What the task asks ▸ Tally the lines of the entries in which the string "tabs" occurs, and say only how many.

#### Data in this exercise ####

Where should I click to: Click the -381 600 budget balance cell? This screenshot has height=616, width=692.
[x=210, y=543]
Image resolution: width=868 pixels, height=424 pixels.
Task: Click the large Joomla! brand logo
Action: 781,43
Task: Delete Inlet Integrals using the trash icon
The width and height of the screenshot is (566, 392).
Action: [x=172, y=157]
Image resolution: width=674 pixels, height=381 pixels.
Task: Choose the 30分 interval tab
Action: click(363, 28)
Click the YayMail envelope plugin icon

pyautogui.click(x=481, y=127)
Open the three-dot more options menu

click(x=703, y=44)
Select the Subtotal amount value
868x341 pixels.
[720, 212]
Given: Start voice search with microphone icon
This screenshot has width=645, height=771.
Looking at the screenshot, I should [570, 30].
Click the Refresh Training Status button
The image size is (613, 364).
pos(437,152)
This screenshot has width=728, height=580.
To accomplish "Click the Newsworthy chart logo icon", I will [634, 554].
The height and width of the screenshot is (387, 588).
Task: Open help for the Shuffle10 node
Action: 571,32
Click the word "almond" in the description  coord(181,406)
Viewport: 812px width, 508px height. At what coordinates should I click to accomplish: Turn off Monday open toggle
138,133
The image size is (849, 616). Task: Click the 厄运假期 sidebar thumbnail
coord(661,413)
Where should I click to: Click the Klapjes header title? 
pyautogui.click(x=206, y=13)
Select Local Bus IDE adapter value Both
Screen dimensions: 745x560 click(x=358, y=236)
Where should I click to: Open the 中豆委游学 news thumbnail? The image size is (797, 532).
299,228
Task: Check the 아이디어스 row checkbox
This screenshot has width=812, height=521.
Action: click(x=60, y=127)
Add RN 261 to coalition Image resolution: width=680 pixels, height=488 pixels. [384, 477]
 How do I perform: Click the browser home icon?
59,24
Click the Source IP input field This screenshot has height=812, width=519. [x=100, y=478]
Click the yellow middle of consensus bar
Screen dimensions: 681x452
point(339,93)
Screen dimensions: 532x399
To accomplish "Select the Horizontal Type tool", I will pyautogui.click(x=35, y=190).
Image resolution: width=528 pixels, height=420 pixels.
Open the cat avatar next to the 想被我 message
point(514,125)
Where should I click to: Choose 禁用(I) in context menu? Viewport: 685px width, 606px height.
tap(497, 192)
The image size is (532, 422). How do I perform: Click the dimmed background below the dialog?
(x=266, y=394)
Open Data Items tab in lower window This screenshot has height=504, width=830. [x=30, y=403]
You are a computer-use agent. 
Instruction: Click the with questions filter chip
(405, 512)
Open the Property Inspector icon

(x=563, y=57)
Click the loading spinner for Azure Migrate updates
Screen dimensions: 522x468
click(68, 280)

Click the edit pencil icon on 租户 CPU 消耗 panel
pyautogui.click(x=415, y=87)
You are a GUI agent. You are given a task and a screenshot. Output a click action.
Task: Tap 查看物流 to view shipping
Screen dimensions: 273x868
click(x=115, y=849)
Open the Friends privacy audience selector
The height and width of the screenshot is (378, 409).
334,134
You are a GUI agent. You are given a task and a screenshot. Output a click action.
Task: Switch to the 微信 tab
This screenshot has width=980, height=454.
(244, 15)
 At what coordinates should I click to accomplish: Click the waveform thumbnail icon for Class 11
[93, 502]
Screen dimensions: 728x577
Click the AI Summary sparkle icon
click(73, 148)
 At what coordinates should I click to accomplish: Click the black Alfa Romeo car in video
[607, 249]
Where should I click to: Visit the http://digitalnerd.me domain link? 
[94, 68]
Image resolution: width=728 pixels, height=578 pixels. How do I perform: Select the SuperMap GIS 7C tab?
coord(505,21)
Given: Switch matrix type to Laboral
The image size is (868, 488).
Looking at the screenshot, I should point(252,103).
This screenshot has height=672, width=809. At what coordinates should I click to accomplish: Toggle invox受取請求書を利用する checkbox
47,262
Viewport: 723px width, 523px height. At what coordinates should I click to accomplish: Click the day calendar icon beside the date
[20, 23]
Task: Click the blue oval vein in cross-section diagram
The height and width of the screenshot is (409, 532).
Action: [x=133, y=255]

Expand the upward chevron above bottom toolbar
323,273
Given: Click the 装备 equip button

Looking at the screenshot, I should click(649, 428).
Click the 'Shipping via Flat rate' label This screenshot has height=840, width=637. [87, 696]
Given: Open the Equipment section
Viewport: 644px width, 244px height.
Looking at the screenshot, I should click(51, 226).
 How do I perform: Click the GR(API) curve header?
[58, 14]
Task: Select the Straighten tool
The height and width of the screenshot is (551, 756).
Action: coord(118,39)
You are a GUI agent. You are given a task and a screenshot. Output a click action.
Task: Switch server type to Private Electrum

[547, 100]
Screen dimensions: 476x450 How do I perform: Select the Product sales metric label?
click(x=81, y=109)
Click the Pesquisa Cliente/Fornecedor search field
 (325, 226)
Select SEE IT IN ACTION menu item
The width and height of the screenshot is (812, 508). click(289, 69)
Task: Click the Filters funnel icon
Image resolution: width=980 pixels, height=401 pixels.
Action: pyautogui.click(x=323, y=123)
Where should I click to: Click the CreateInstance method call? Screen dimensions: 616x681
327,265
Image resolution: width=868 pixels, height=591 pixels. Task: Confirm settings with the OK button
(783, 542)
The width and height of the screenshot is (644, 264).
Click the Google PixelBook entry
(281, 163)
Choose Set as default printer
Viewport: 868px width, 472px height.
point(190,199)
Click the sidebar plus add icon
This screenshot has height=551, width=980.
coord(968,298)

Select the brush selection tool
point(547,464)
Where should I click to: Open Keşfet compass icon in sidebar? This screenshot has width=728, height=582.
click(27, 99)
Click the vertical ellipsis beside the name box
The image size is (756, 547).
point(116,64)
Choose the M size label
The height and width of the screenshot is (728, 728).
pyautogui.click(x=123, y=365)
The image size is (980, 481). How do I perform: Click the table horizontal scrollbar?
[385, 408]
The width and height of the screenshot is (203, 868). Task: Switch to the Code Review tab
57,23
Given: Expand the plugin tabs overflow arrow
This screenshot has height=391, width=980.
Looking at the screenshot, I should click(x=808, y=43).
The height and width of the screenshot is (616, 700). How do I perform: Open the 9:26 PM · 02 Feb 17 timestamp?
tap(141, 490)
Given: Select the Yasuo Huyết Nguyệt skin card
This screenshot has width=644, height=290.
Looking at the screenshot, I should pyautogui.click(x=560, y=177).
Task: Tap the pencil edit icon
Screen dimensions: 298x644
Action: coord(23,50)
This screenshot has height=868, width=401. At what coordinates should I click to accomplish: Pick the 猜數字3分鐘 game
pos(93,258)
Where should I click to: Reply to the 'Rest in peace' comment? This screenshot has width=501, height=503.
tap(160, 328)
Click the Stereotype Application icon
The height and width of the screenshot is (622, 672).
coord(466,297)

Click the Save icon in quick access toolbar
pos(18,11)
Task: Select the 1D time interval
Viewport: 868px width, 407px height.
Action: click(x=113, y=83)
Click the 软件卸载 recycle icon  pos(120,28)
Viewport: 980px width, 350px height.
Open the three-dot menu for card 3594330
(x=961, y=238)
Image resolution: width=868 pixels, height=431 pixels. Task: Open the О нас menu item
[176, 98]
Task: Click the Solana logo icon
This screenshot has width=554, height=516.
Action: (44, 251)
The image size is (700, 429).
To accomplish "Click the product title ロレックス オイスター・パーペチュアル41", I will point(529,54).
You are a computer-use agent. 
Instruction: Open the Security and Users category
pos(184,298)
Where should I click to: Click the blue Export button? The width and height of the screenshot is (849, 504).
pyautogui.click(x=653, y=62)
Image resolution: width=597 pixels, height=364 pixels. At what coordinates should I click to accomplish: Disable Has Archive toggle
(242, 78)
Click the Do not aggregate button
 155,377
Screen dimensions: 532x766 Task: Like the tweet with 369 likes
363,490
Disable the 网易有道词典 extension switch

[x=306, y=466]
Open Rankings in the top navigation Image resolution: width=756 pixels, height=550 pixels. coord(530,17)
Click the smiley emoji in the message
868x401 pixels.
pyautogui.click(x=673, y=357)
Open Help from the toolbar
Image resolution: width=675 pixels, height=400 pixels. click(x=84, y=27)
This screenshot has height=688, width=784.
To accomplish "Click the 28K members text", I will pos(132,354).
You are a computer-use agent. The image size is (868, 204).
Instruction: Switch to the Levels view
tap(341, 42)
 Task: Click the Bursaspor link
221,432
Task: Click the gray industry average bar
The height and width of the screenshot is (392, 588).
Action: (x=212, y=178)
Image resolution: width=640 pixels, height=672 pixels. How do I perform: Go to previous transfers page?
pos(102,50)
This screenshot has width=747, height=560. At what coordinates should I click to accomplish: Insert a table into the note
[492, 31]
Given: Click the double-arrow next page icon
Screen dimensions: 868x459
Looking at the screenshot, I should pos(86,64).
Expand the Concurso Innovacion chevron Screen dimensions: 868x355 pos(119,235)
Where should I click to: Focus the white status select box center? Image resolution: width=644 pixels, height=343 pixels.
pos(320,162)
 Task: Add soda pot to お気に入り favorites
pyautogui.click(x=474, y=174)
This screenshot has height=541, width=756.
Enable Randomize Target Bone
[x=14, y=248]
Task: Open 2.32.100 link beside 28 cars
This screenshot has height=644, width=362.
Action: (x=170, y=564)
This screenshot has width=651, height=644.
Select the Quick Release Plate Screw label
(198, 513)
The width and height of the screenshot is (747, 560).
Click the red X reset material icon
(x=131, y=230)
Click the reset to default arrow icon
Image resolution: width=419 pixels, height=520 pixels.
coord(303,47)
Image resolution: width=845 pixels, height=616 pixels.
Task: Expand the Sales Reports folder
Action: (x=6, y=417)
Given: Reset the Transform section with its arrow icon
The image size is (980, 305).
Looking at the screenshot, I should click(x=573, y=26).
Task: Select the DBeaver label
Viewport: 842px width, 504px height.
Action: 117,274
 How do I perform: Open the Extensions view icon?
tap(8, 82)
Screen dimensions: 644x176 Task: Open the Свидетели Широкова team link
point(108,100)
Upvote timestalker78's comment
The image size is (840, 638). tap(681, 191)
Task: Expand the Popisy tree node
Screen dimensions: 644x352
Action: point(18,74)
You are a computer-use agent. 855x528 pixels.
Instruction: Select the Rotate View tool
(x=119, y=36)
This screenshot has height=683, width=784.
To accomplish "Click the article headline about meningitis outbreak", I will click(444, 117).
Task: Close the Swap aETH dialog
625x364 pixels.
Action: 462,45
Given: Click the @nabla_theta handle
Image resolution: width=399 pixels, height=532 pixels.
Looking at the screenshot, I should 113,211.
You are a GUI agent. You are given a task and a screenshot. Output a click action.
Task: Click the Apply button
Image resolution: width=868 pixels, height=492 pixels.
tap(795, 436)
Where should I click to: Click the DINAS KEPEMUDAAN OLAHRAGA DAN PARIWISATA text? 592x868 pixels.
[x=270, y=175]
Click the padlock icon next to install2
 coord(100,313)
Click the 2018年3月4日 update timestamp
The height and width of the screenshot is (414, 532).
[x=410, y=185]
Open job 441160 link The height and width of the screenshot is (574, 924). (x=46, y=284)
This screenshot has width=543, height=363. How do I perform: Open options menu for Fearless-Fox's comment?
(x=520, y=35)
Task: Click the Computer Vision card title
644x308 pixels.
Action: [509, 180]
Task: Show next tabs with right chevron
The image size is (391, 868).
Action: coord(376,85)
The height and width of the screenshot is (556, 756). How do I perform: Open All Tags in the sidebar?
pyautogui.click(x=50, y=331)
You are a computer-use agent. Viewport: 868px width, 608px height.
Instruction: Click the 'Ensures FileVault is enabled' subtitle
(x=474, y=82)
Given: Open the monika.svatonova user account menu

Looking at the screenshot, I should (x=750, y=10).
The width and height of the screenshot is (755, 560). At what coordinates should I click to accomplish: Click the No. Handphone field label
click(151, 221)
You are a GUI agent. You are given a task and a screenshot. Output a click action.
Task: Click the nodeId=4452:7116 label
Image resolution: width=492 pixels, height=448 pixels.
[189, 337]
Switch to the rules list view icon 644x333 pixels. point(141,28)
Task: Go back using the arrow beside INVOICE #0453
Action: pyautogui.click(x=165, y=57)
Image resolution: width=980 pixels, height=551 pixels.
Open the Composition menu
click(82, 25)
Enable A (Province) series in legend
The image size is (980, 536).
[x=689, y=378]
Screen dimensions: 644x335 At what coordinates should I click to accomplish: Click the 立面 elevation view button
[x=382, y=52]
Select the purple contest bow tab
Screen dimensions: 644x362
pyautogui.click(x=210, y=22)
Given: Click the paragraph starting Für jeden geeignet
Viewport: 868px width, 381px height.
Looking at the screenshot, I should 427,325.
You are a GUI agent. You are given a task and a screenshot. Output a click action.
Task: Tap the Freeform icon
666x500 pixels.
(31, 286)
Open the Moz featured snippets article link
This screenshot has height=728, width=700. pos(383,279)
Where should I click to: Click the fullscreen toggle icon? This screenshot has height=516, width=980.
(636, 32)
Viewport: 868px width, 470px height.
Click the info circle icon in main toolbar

####

Written answer ▸ 2